### [Goal of the exercise]
In the article on whether Shakespeare was a Catholic, what is the title of Stephen Greenblatt's book?

### [Excerpted text]
..........

Was William Shakespeare a Catholic ?

This article throws some light on the life of William Shakespeare and asks the question was Shakespeare a Roman Catholic ? :

His Life

Critic Daniel Wackerman argues in his essay, “To Be or Not to Be (Catholic, That is),” that there are many biographical reasons to believe that Shakespeare was a catholic. He writes about how from his birth Shakespeare was in the presence of some strong catholic influences. Wackerman and some other scholars, including Eamon Duffy, have pointed to the family’s religious affiliations to back this up. The Bard’s maternal grandfather was Edward Arden, Wackerman writes that, “Arden, was patriarch to ‘one of the most prominent Warwickshire Catholic families.” He is even said to have secretly kept his own catholic priest, disguised as the family gardener.”

Shakespeare scholar Stephen Greenblatt in his book Will in the World supports the claim that Edward Arden was a catholic. He adds that Mary Arden, Shakespeare’s mother, was “the youngest of eight daughters, Mary was her father’s favorite.” The tradition of Catholicism would have likely been passed down from father to daughter. If the claim that Edward kept a private priest is true, it is clear that Mary would have had some sort of opportunity to converse and interact with him.

Wackerman goes on and cites scholarship that claims Mary Arden, “made specific mention of the Blessed Virgin Mary in her will, a practice long out of fashion for all save Catholics in 16th-century England.” This with the connection to Edward Arden essentially captures the Catholic connection on the maternal side of the Bard’s family; however, since the England of Shakespeare’s time was thoroughly patriarchal it is important to examine the religious affiliations of the Bard’s father.

..........

### [Data section]
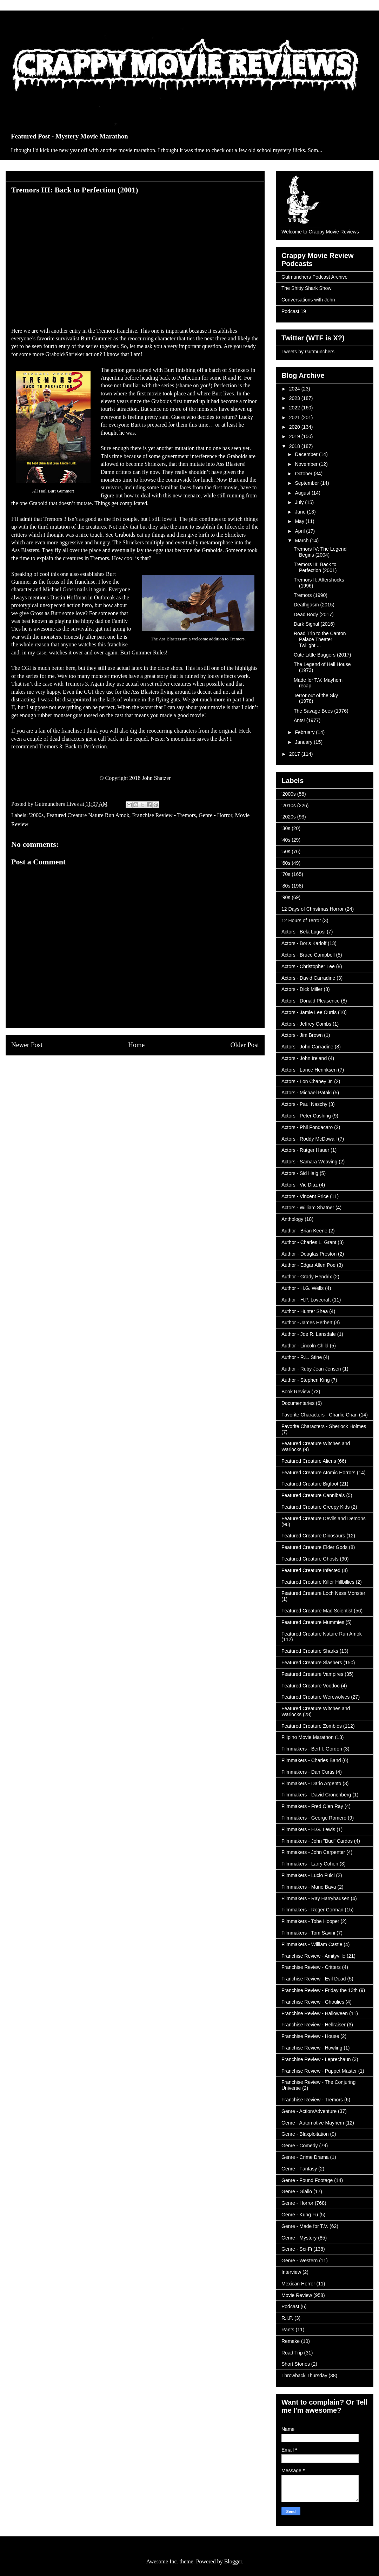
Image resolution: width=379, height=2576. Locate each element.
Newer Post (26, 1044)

..........

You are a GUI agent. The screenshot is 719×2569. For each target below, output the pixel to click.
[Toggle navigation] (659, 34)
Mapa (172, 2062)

..........

### [Exercise answer]
Will in the World